### The task
Locate each line in the rows below that contains the word "should" and copy those lines out in full.

[START OF Exercise inputs]

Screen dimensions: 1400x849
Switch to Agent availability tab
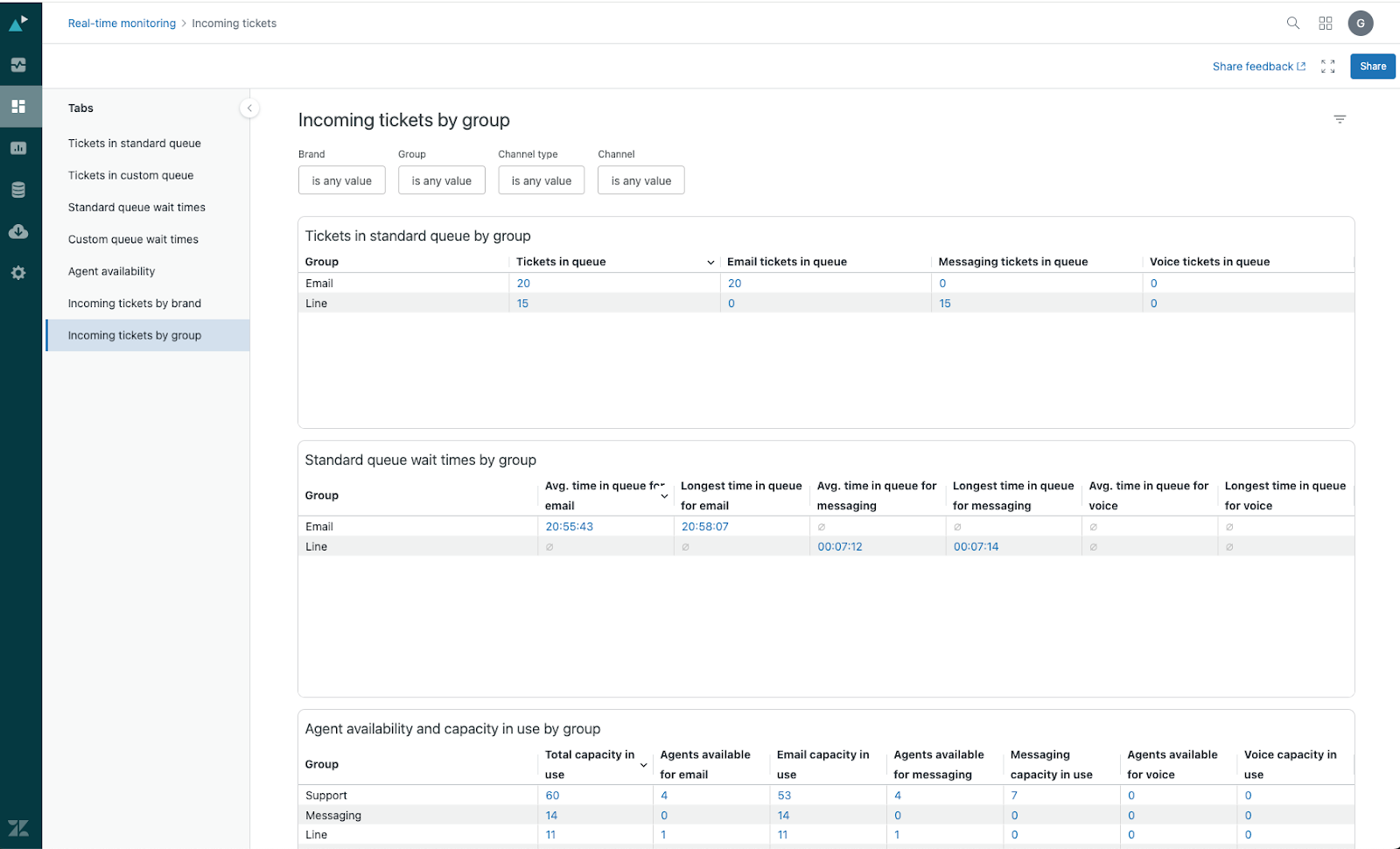(x=111, y=271)
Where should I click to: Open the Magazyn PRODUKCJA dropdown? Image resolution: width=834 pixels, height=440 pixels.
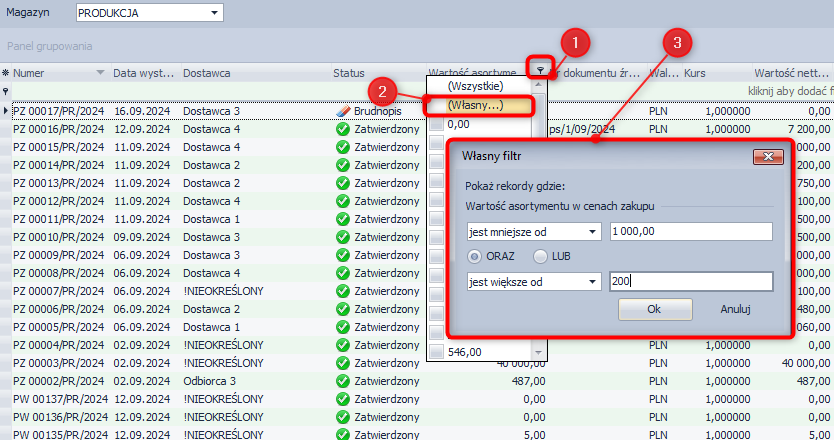coord(214,13)
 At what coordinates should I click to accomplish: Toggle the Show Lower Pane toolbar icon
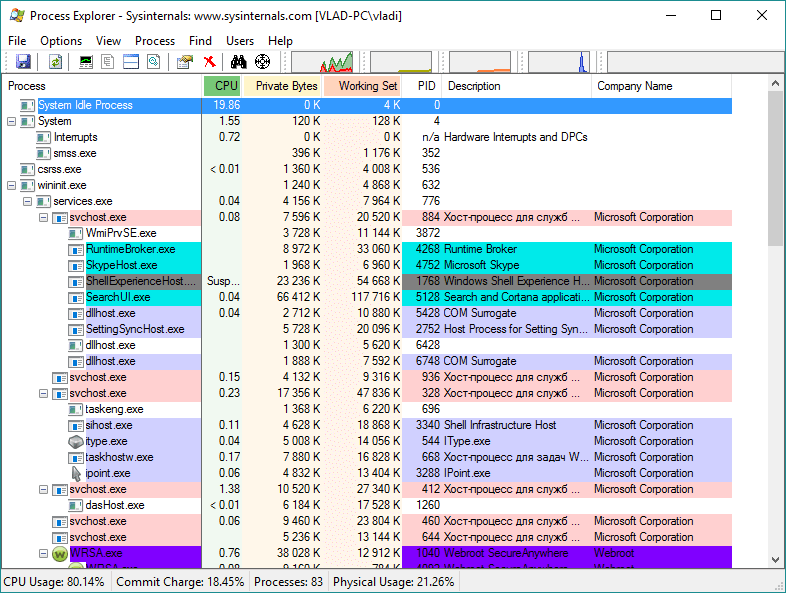pos(131,62)
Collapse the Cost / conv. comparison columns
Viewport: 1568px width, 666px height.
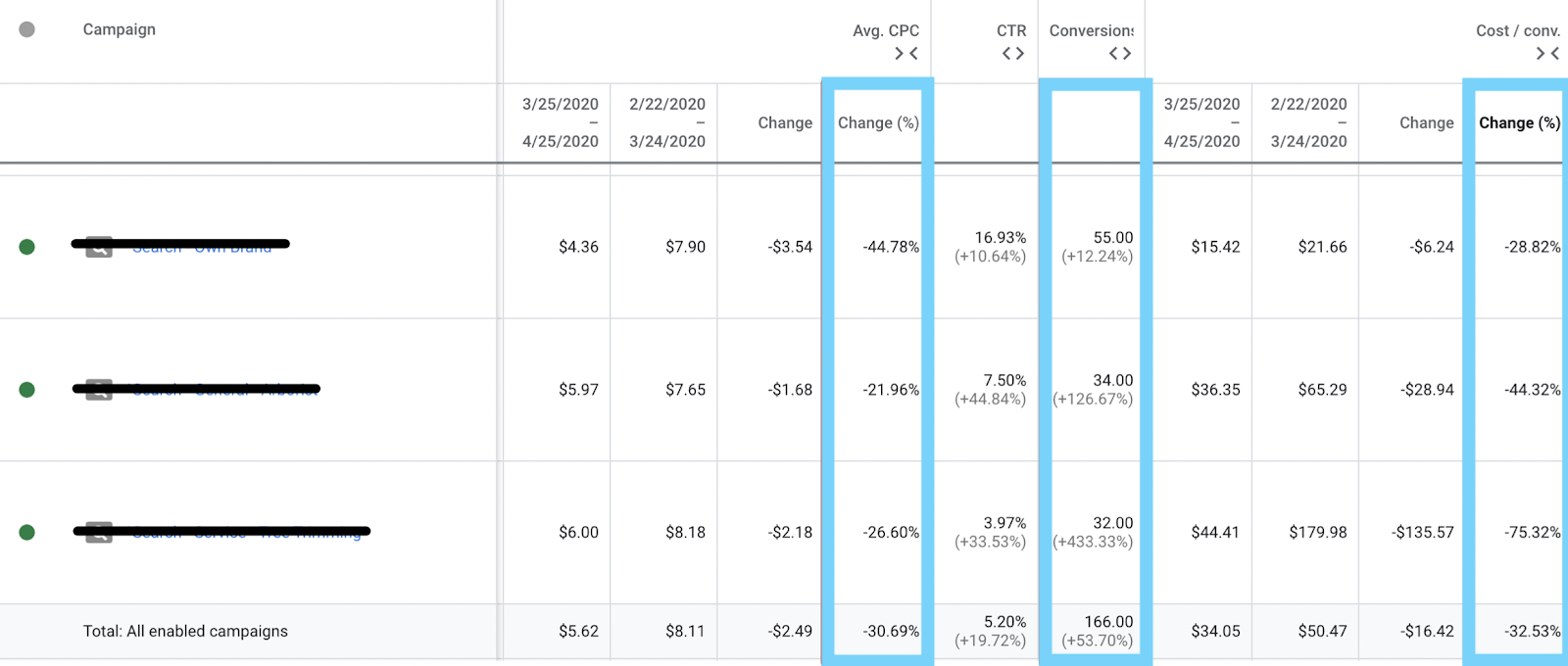click(x=1547, y=54)
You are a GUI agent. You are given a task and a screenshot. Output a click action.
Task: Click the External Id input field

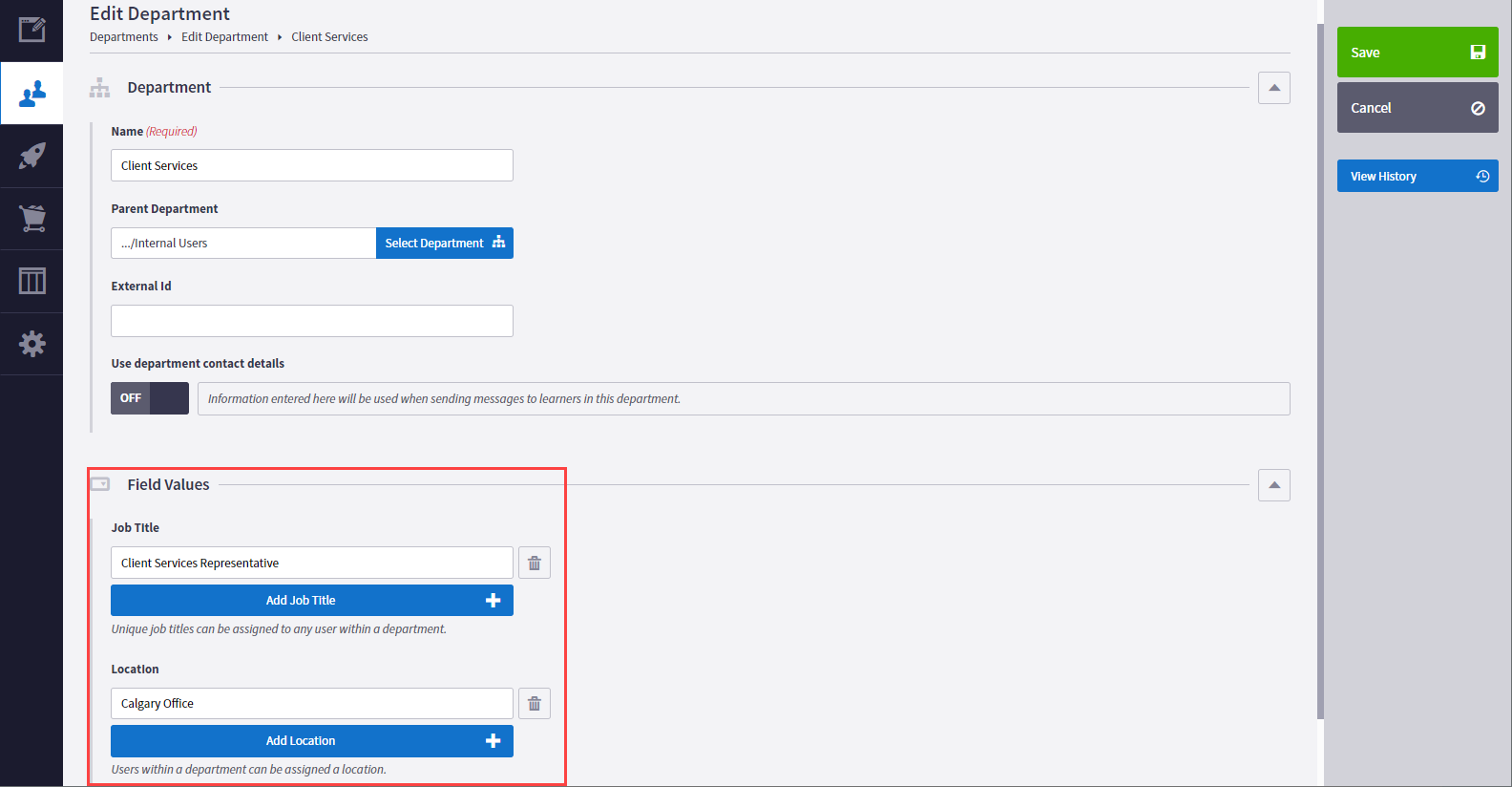point(311,321)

[END OF Exercise inputs]

### Solution to the problem
Where should I click to: Open the Magazyn PRODUKCJA dropdown? Image resolution: width=834 pixels, height=440 pixels.
 At what coordinates should I click to accomplish: Toggle the Show Lower Pane toolbar icon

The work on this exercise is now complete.